ASSIGNMENT: Only the closing stretch of the material belongs in the answer: the line containing "The width and" and every line after it, copied exactly.

EXTRACTED ENTRIES:
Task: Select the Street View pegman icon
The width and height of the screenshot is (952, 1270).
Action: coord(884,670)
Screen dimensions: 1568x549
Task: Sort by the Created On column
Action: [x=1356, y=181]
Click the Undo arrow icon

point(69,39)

REPLY:
The width and height of the screenshot is (952, 1270).
Action: coord(884,670)
Screen dimensions: 1568x549
Task: Sort by the Created On column
Action: [x=1356, y=181]
Click the Undo arrow icon

point(69,39)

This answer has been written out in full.